Real fasting times and incidence of pulmonary aspiration in children: Results of a German prospective multicentre observational study


Summary

  • A prospective multi-centre observational study designed to give guidance to a proposed change to the national fasting guidelines for children in Germany (which stand at 6hours for solids, 4hrs for breast and formula, and 2hrs for clear fluids)
  • 3324 patients undergoing elective or emergent surgical, diagnostic or investigative procedures across ten German centres were enrolled between October 2018 and May 2019
  • Patient demographics, real fasting times for “large” and “light” meals, anaesthetic, surgical procedures and occurrence of regurgitation or pulmonary aspiration were documented using a standardised case report form, reporting medians and incidence
  • Of note actual fasting guidelines were at the discretion of the institutions. Three followed a 6/4/2 rule, four a 6/4/1 rule and three a 6/4/0 rule.

Findings

  • Emergencies made up 8.8% of all surgery, with elective ENT the most common operative type.
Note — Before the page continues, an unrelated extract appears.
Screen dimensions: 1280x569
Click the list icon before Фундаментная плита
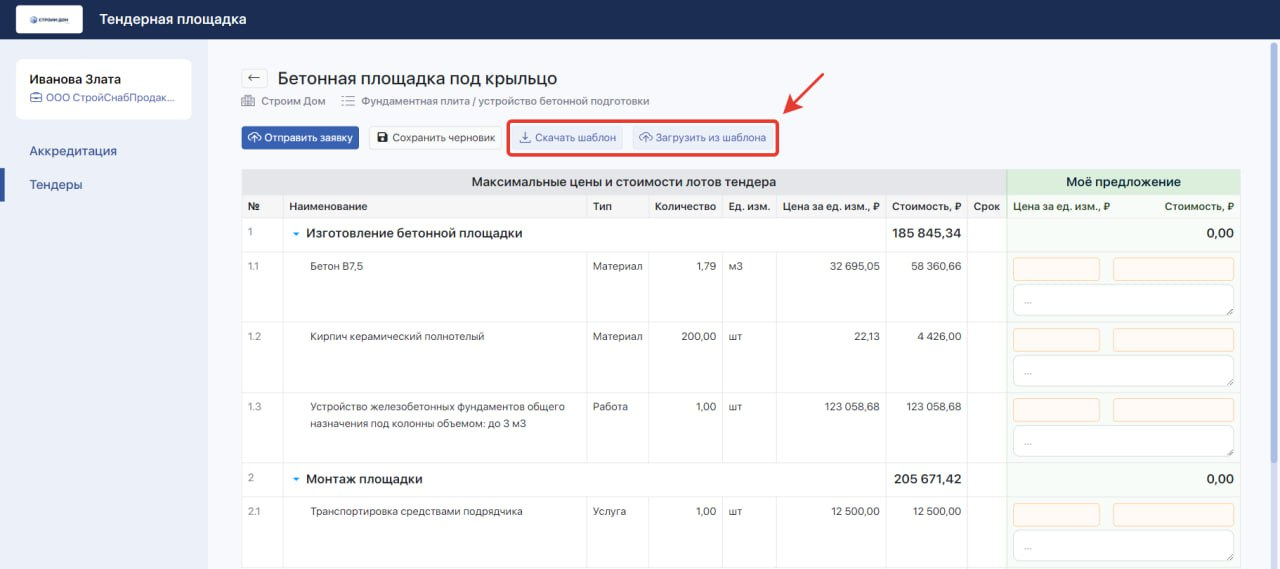pos(348,101)
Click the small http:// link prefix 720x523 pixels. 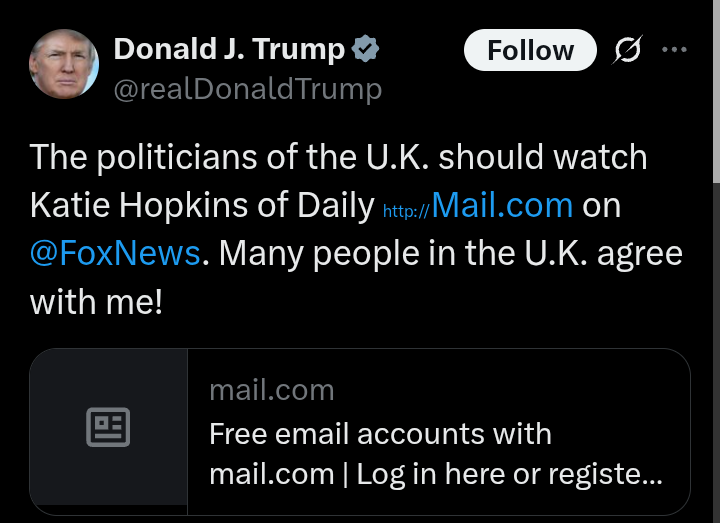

Anaesthesia induction was mostly intravenous, 3.7% a RSI, using pre-dominantly LMA’s
  • Real fasting times for large meals was a median of 14hrs [12.2-15.6], for light meals 9hrs

[5.6-13.3], for formula 5.8hrs [4.5-7.4], for breast milk 4.8 [4.2-6.3] and for clear oral fluids 2.7

hours [1.5-6]

  • There were 11 cases of regurgitation (0.33%), 4 cases of suspected aspiration (0.12%) and 2 cases of confirmed aspiration (0.06%) of gastric juice. There were no reported cases of aspiration of solids/semisolids/milk. 5/11 cases of aspiration were in emergencies. Aspiration was most likely to occur at induction.
  • All of the 17 children with suspected regurgitation/aspiration events were able to be extubated. Respiratory symptoms were temporary and there was no escalation of care beyond a PACU stay.

Discussion

This large observational study is broadly applicable, serves to remind us that prolonged fasting beyond guidelines remains commonplace, and re-assuringly reinforces that aspiration is uncommon and associated with temporary sequelae. These findings are hardly new, but should be viewed in the context of a good quality approach to guiding the modification of national guidelines and this study contributes to a body of evidence. It is noted that adherence to pre-operative fasting guidelines is a complex matter influenced by many factors, and further the interaction between fasting and regurgitation/aspiration events is multifactorial and individually variable. They conclude that revised guidelines should be liberalised to 1hr for clear fluids and 4hrs for “standardised light meals”. This is similar to our institutional guidelines, although we make no distinction on what constitutes a light meal. I expect that such a distinction might be needlessly complex in our local environment. It is worth noting that the study population was subject to a variety of local guidelines, which varied from liberal to conservative, and the population size is too small to evaluate any association between real fasting times and aspiration.